┌─ Recorded data
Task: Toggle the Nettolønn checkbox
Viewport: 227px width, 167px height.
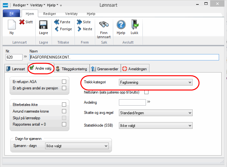Action: click(147, 93)
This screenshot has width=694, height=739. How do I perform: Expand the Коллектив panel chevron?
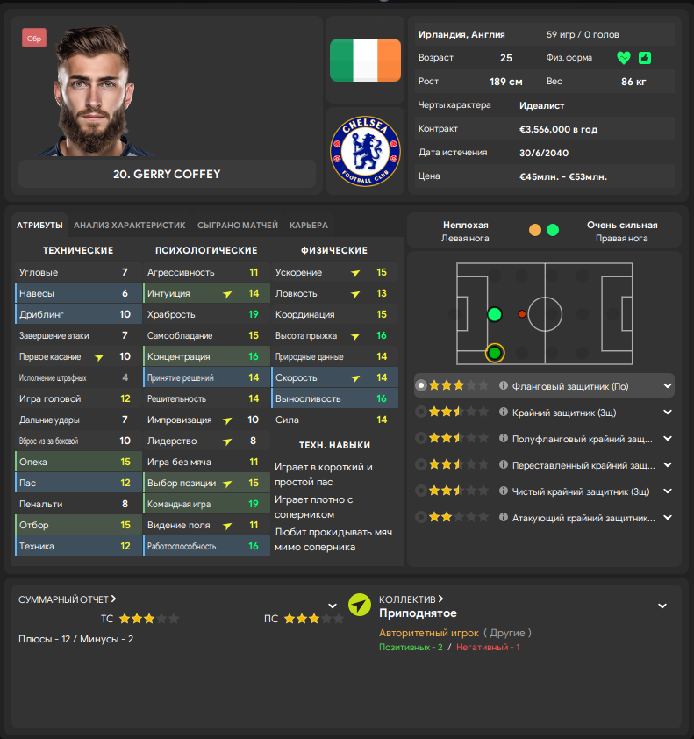[x=662, y=606]
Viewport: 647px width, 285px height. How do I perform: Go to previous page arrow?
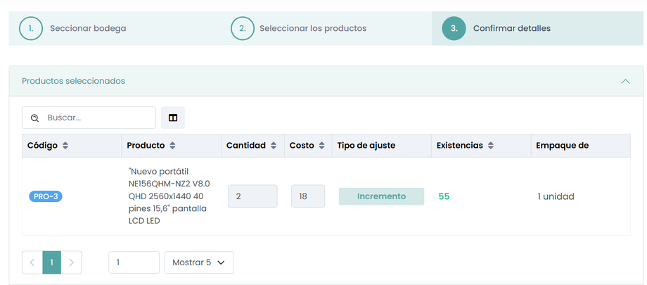pyautogui.click(x=32, y=262)
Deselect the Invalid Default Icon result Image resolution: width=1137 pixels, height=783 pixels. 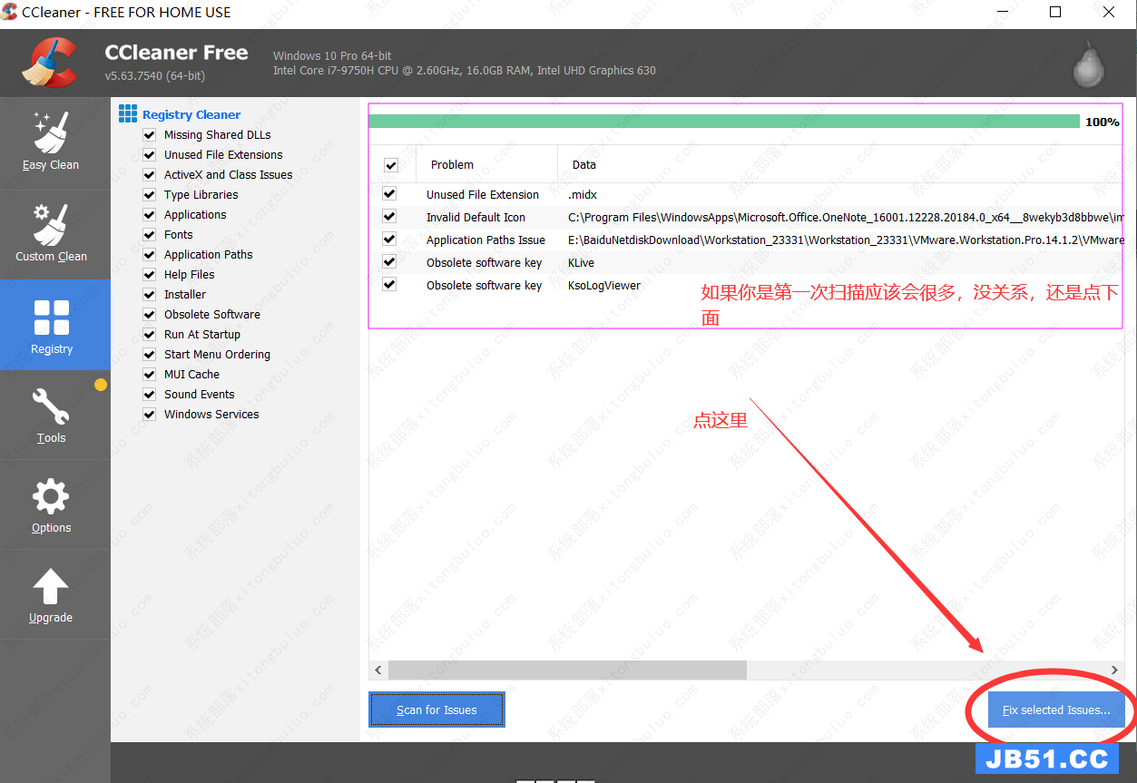389,217
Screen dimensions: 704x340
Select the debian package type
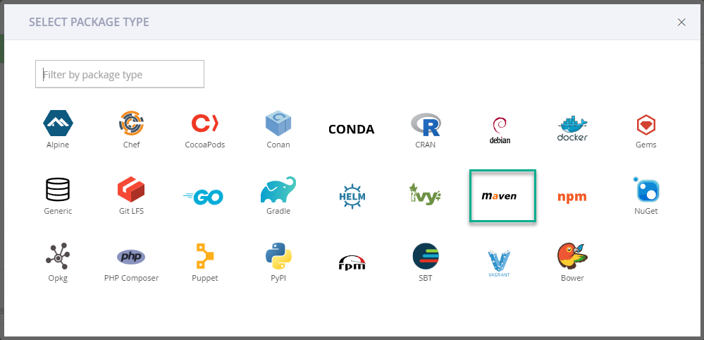tap(499, 129)
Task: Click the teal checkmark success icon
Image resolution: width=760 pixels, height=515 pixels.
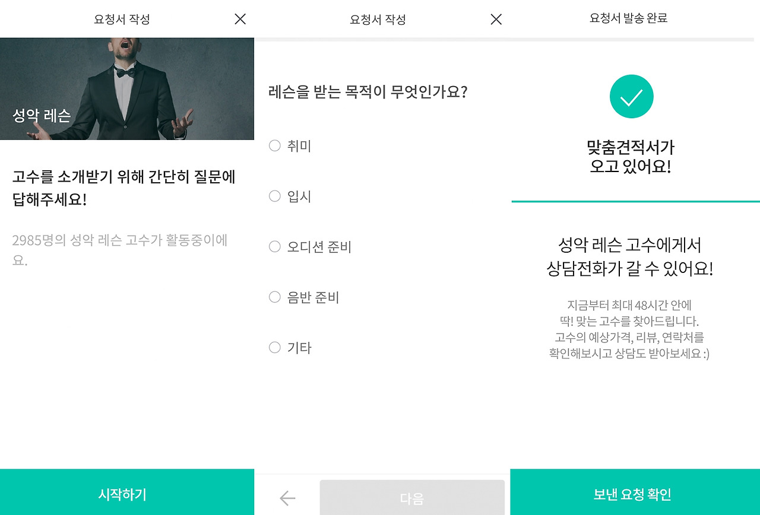Action: coord(631,96)
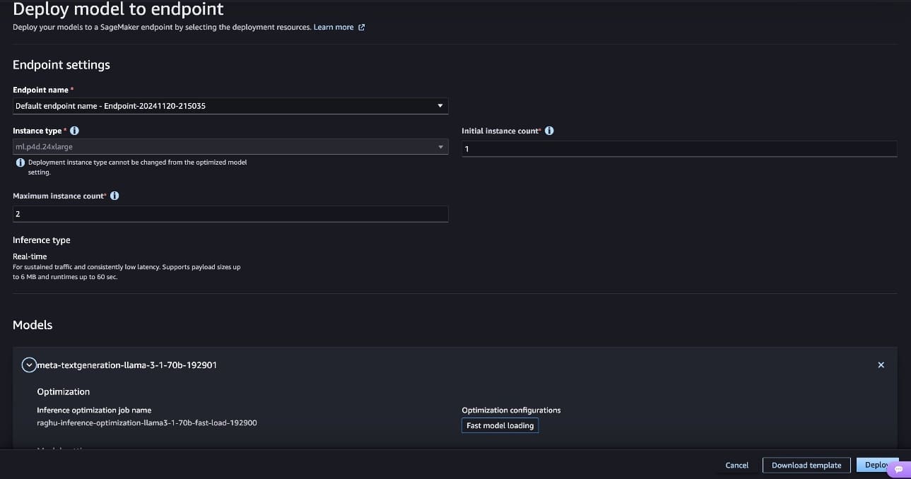Click the Real-time inference type label
The image size is (911, 479).
tap(30, 256)
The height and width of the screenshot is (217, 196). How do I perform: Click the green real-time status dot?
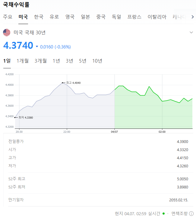pos(163,214)
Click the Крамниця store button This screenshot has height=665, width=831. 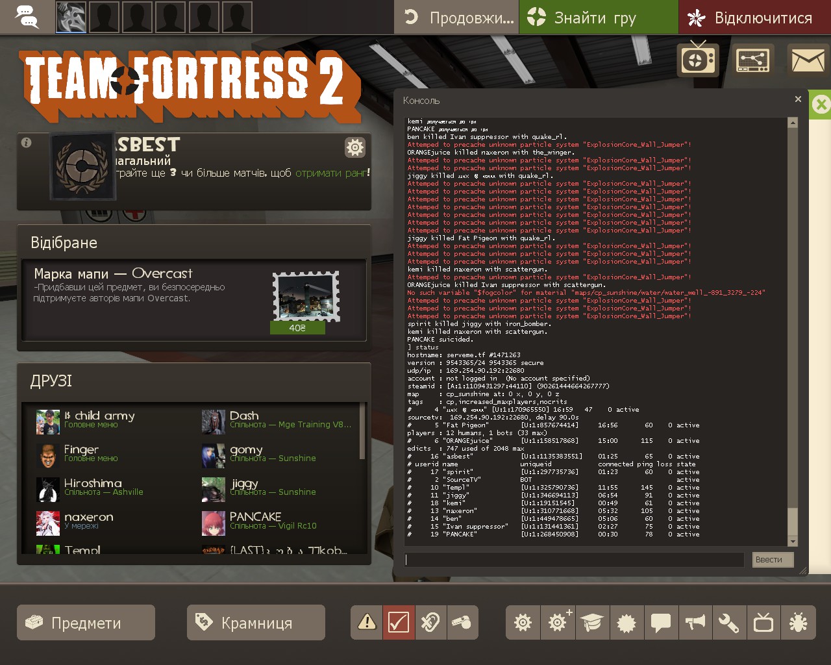[256, 623]
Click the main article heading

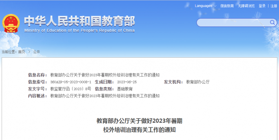(x=140, y=125)
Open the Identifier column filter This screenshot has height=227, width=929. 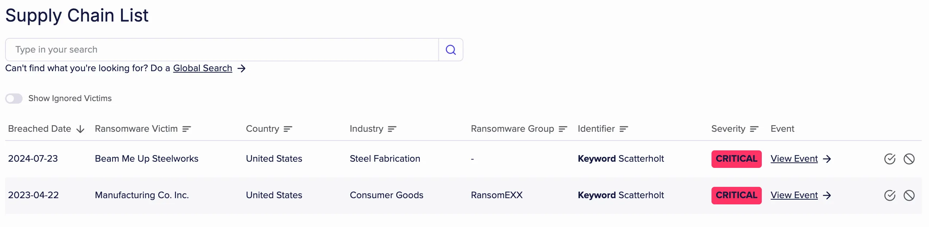[624, 129]
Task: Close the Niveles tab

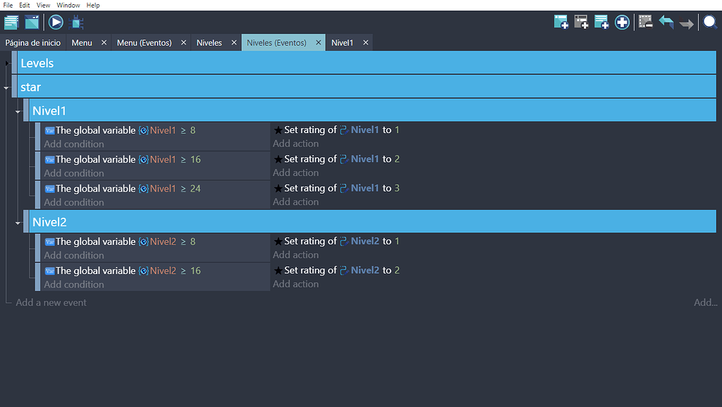Action: [x=233, y=43]
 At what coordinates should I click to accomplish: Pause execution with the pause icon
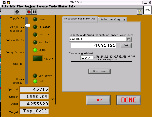click(x=34, y=12)
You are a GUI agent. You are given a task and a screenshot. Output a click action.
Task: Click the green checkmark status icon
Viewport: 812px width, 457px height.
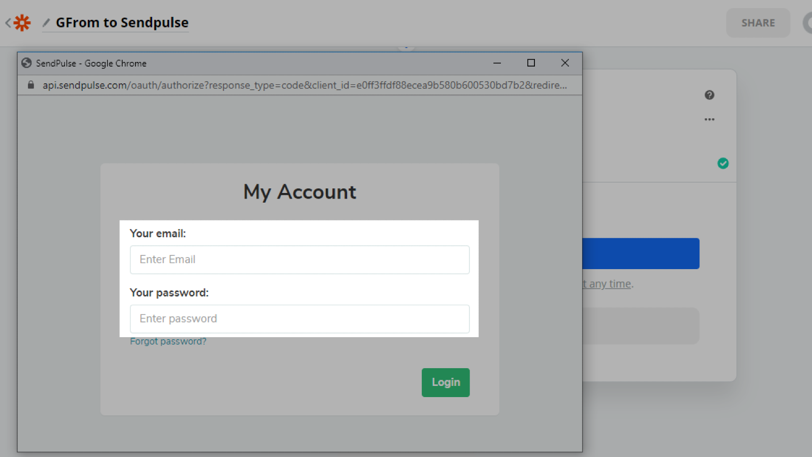[x=723, y=163]
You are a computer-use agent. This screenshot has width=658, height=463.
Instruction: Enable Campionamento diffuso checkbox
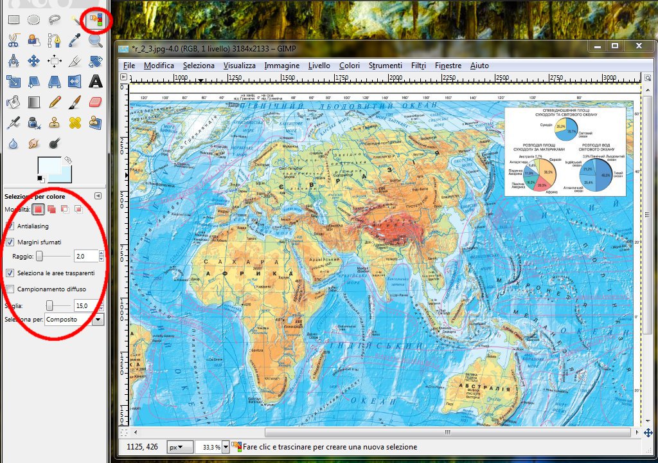[10, 289]
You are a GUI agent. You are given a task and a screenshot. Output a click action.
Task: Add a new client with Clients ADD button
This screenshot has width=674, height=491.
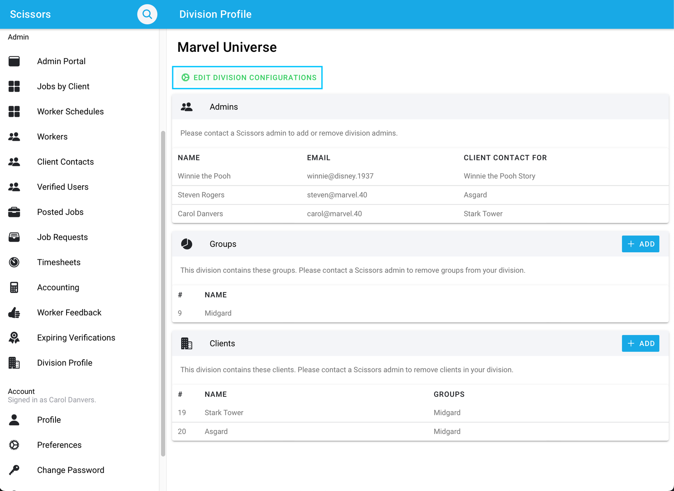(640, 344)
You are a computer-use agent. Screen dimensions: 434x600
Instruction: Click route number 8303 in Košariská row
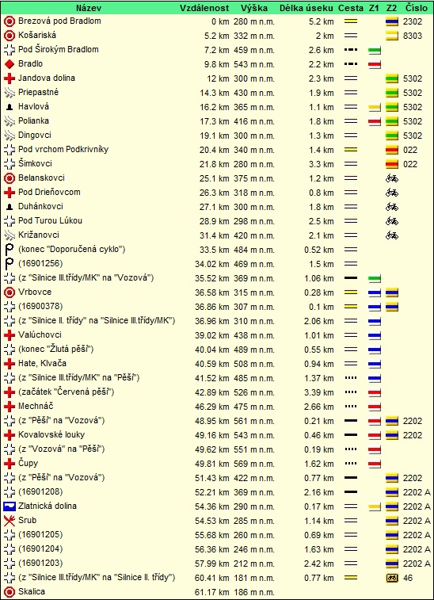click(x=412, y=36)
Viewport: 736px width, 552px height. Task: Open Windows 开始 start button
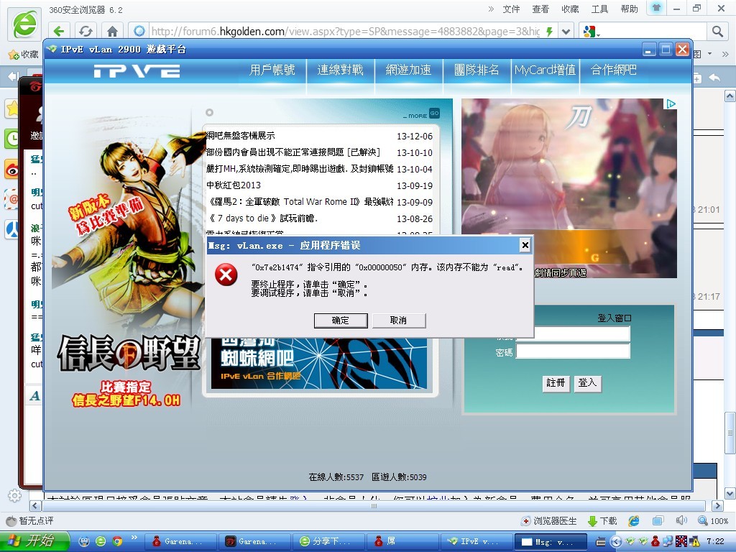tap(35, 541)
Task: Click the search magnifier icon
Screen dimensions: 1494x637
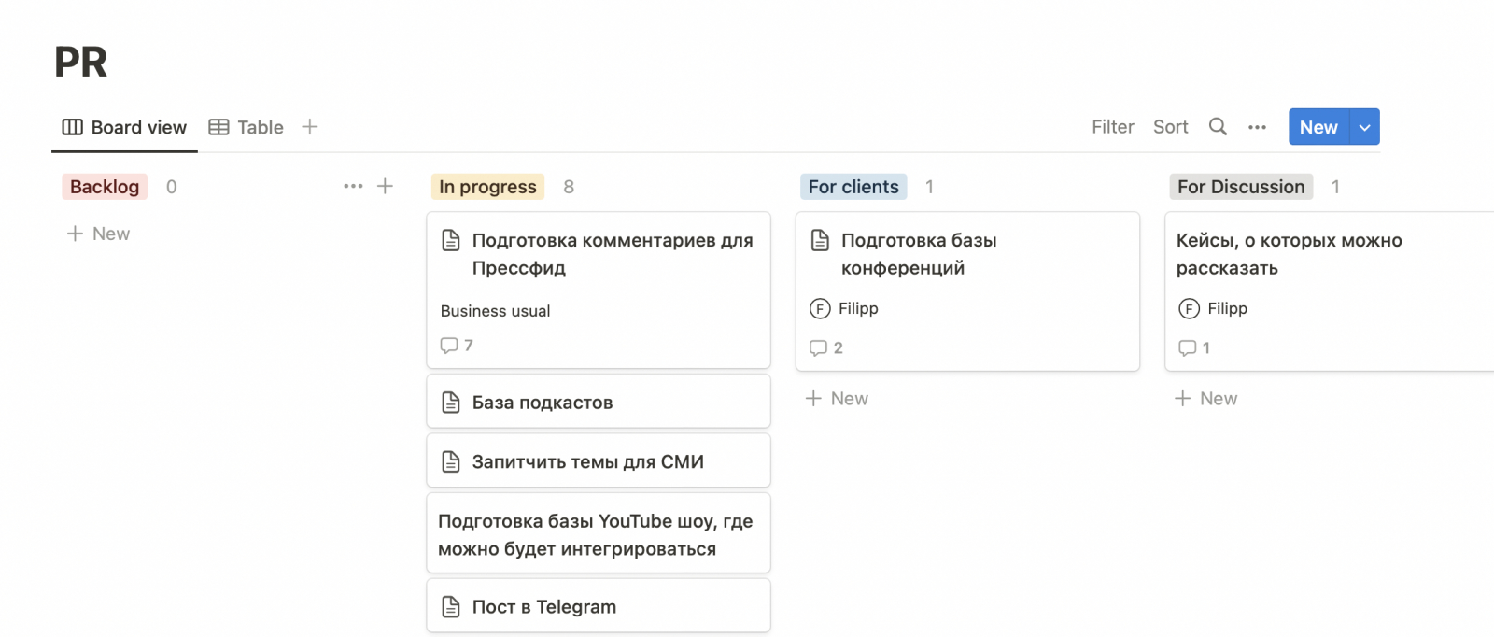Action: point(1218,127)
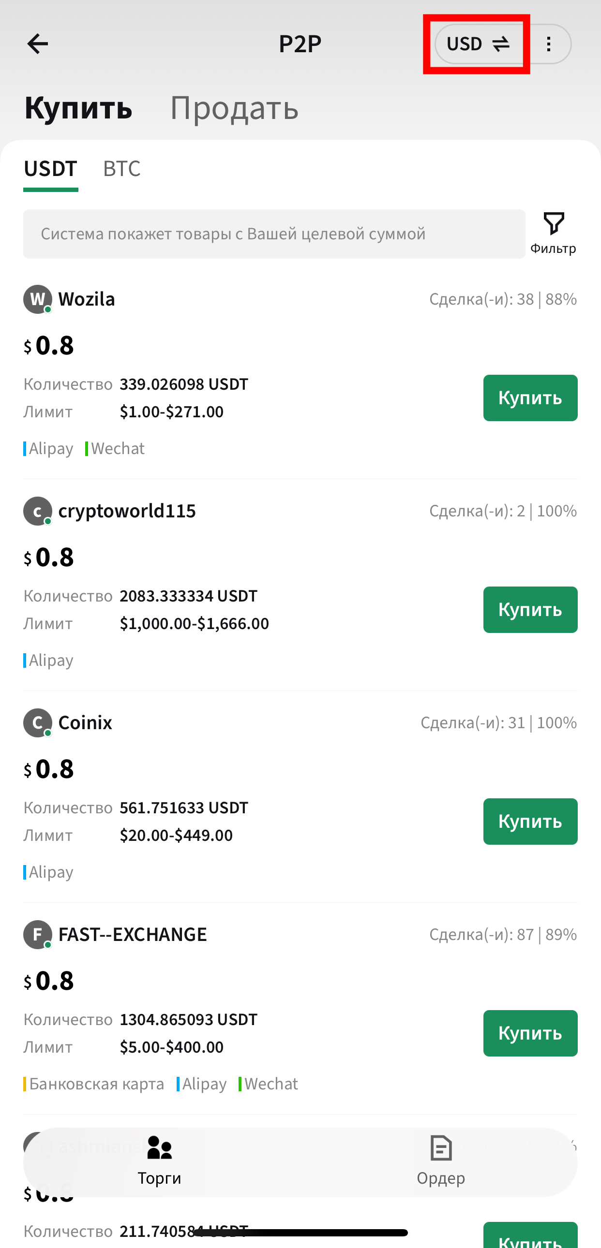Open the Фильтр funnel icon

coord(554,223)
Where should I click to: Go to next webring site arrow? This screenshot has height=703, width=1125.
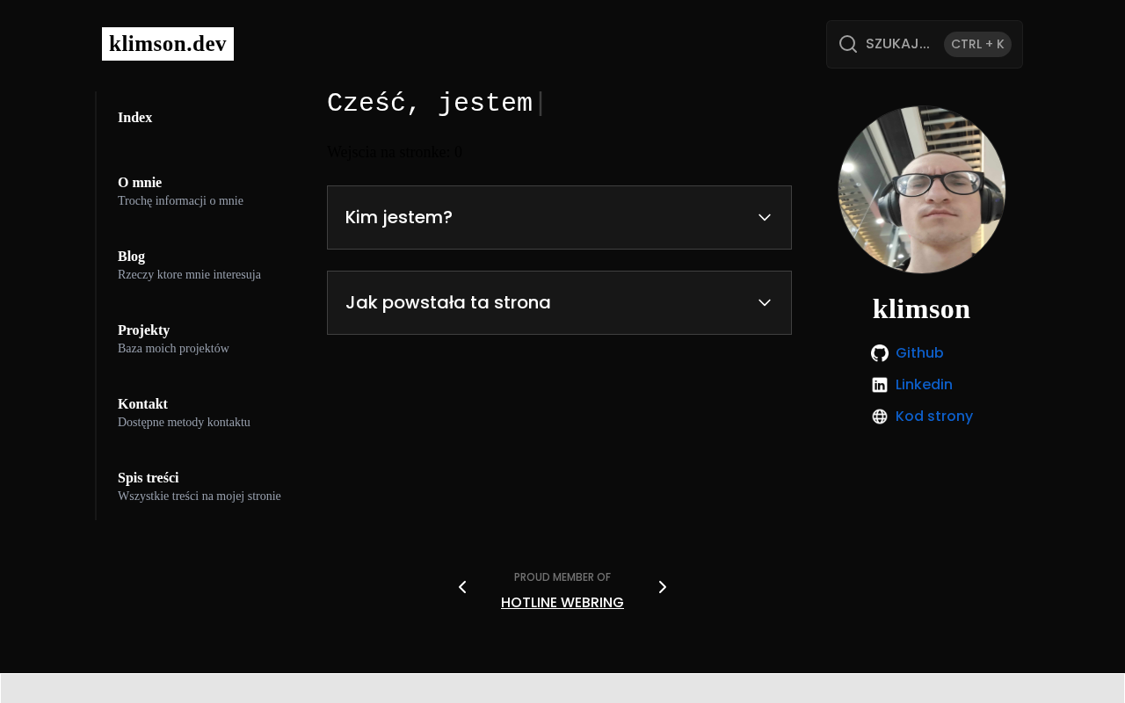tap(663, 587)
└─
Your task is to copy every line of the entries that contains the string "agent".

[Output below]
You are a GUI agent. You are given a task and a screenshot. Output a click action.
You are a computer-use agent. This screenshot has width=658, height=463.
You are a GUI agent. You are given a task and a screenshot. Output a click action.
You are a computer-use agent. Screen dimensions: 434x600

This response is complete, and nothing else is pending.